Groene ammoniak zou bijvoorbeeld de kunstmestindustrie kunnen decarboniseren, terwijl groene methanol als basis zou kunnen dienen voor het produceren van e-kerosine in de luchtvaartsector. “Een andere opkomende markt is die van de grote olietankers, uitgerust met elektrolyseapparaten”, voegt Ernst eraan toe. “Er beginnen grote orders voor meerdere gigawatts binnen te komen. Waterstof is de toekomst voor dat soort industrieën, die grote marges maken en hun imago moeten verbeteren.”
Het probleem is dat de productie van dat soort moleculen waarschijnlijk beperkt zal zijn op Europese bodem. “Simpelweg omdat het niet concurrerend zal zijn in vergelijking met regio’s waar groene energie vrijwel gratis is”, zegt Damien Ernst. “En de vraag zal zwak zijn in Europa, met uitzondering van een paar raffinaderijen. Ik geloof dus niet in een Europees transportnetwerk voor waterstof.”
Vraag en aanbod onzeker
En toch houden Europa en België vol. Onlangs lanceerde Fluxys, de operator van het toekomstige waterstofnetwerk in België, een projectoproep met het Franse GRTgaz, met als doel een leiding van 150 kilometer aan te leggen tussen Duinkerke en industriële centra in Gent en Antwerpen.
‘Sommige spelers zullen geen andere keuze hebben dan waterstof te gebruiken om koolstofvrij te worden’
Marc Tilmant (essenscia)

(Opgeslagen gegevensitems)
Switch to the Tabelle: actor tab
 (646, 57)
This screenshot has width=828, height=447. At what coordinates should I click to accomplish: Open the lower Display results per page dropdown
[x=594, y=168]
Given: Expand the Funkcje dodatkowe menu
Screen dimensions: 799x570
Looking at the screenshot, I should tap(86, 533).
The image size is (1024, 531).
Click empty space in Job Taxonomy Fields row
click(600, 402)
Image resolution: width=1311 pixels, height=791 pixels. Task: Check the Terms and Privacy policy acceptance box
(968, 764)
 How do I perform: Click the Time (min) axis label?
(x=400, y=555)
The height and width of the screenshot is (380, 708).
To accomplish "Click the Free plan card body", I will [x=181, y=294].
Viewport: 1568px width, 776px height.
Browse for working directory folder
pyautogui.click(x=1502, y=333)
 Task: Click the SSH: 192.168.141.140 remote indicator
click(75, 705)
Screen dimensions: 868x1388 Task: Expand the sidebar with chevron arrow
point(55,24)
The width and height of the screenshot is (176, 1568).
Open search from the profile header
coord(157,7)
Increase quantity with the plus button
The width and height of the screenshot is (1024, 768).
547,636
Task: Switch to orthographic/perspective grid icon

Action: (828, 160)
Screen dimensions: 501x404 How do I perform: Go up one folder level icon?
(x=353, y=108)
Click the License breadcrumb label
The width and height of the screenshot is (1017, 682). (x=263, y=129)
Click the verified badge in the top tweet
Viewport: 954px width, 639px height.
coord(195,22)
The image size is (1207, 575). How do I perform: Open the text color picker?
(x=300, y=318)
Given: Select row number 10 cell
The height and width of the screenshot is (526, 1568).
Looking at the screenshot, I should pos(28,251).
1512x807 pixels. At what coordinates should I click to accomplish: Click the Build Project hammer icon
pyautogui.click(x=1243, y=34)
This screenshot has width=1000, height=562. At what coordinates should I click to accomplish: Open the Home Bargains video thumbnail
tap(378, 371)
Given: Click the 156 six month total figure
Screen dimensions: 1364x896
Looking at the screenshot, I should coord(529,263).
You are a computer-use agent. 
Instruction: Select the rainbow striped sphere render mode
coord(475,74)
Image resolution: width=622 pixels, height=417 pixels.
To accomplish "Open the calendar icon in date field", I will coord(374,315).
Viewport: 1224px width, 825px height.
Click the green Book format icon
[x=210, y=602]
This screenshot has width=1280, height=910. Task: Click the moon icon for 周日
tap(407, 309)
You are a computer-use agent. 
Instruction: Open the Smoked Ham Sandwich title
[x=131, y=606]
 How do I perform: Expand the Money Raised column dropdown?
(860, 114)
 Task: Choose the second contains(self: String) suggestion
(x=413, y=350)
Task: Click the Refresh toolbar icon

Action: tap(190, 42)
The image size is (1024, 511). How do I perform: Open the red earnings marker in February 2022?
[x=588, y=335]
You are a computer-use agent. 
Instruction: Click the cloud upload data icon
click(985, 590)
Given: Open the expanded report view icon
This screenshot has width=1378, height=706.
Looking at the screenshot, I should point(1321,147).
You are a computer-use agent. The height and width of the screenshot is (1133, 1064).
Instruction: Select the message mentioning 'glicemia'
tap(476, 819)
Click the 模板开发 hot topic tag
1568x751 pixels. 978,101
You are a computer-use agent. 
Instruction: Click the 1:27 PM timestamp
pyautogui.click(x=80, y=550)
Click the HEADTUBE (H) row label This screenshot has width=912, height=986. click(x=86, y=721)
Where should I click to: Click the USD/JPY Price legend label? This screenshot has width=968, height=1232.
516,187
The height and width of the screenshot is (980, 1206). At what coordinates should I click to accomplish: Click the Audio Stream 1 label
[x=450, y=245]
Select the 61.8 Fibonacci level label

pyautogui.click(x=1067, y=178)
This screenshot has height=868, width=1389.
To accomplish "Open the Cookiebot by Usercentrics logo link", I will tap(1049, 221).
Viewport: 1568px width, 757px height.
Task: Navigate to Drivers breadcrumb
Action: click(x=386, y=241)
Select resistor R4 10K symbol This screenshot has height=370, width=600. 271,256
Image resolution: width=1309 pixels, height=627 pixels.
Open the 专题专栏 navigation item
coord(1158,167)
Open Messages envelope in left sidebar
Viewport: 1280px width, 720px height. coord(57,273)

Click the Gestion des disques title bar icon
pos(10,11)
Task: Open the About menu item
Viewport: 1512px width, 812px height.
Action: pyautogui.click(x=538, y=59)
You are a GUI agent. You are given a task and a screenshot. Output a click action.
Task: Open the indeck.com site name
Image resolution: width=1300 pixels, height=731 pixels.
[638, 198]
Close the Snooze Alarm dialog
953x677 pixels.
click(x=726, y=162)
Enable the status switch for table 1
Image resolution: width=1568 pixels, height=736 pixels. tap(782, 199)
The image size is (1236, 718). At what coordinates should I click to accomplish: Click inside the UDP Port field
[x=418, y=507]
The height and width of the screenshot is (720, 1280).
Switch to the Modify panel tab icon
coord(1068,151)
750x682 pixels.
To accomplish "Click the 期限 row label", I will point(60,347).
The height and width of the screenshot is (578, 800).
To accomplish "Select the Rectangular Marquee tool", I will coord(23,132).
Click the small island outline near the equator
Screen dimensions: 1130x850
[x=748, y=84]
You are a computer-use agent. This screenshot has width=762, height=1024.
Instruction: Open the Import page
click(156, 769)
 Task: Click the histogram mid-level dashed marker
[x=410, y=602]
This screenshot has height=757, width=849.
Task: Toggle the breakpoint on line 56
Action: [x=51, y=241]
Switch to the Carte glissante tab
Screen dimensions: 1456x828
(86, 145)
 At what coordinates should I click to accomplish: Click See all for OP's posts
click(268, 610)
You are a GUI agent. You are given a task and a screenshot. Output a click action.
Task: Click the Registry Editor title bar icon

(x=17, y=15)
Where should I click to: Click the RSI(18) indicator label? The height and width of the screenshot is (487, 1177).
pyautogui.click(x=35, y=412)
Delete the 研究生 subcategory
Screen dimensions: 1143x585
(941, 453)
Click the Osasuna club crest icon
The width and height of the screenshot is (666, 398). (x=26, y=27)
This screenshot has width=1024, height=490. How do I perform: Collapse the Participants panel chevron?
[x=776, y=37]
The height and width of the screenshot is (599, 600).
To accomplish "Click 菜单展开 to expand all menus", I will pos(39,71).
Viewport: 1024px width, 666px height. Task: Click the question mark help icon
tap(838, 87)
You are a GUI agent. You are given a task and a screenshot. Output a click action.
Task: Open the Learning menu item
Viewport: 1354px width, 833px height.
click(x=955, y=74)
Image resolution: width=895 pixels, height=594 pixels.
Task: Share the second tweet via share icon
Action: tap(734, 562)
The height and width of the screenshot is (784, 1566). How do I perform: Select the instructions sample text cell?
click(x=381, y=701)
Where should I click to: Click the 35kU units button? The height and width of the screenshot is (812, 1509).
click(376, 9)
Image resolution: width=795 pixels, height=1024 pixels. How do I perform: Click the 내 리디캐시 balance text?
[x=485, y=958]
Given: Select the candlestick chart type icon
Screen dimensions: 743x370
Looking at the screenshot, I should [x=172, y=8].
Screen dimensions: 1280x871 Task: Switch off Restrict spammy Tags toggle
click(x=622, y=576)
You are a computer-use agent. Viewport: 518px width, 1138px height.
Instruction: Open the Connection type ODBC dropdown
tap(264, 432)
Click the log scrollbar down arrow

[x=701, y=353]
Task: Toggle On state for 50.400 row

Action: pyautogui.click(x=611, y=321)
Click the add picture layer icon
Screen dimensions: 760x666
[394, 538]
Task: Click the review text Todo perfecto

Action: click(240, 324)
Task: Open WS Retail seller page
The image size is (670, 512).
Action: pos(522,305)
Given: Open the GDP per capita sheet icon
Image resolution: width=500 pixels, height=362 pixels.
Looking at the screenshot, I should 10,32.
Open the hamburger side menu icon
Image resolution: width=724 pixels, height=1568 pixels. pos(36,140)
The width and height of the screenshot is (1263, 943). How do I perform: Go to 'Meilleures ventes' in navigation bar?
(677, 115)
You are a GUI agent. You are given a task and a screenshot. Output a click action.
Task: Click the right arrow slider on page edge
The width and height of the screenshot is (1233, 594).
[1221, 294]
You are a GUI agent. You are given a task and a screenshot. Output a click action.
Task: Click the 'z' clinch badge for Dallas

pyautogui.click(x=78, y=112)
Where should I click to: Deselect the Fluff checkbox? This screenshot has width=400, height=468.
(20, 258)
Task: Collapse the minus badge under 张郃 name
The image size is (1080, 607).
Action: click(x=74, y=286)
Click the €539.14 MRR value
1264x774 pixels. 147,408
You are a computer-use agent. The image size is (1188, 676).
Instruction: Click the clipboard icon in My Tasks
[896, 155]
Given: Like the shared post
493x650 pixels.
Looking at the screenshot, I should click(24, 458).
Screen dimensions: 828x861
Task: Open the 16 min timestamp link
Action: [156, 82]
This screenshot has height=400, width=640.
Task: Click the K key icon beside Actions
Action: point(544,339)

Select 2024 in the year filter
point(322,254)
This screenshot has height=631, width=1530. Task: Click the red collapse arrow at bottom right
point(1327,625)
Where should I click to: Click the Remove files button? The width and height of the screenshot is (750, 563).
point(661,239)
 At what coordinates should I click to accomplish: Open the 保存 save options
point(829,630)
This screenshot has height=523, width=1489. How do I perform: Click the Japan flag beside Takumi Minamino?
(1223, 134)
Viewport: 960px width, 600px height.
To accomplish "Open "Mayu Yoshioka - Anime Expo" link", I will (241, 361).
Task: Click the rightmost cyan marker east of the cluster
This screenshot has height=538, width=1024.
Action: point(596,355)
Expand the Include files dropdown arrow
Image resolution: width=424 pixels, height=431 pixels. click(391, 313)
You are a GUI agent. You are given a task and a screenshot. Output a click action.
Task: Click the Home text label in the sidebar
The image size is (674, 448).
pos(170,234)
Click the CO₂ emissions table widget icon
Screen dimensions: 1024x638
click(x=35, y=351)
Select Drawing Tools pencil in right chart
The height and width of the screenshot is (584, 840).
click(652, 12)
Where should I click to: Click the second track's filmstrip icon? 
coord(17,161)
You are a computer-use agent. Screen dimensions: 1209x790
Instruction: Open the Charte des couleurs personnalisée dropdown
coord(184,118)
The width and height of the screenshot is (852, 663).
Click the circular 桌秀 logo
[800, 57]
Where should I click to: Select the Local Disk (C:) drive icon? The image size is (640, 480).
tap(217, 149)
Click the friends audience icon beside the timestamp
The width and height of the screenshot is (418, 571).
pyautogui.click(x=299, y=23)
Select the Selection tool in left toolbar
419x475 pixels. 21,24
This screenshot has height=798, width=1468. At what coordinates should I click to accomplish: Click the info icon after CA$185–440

**OPDRACHT 1:** Hoeveel kilometer lang moet de leiding worden waarvoor Fluxys volgens het fragment over waterstof met GRTgaz een projectoproep lanceerde?
**OPDRACHT 2:** Bewerk het fragment over waterstof: schrijf het opnieuw vanaf "Vraag en aanbod" tot en met "Gent en Antwerpen.", en vervang daarbij "Duinkerke" door "Calais".
Deze items komen uit een andere bron dan het fragment.

**SCHRIFTELIJK ANTWOORD 1:** 150 kilometer.

**SCHRIFTELIJK ANTWOORD 2:**
Vraag en aanbod onzeker
En toch houden Europa en België vol. Onlangs lanceerde Fluxys, de operator van het toekomstige waterstofnetwerk in België, een projectoproep met het Franse GRTgaz, met als doel een leiding van 150 kilometer aan te leggen tussen Calais en industriële centra in Gent en Antwerpen.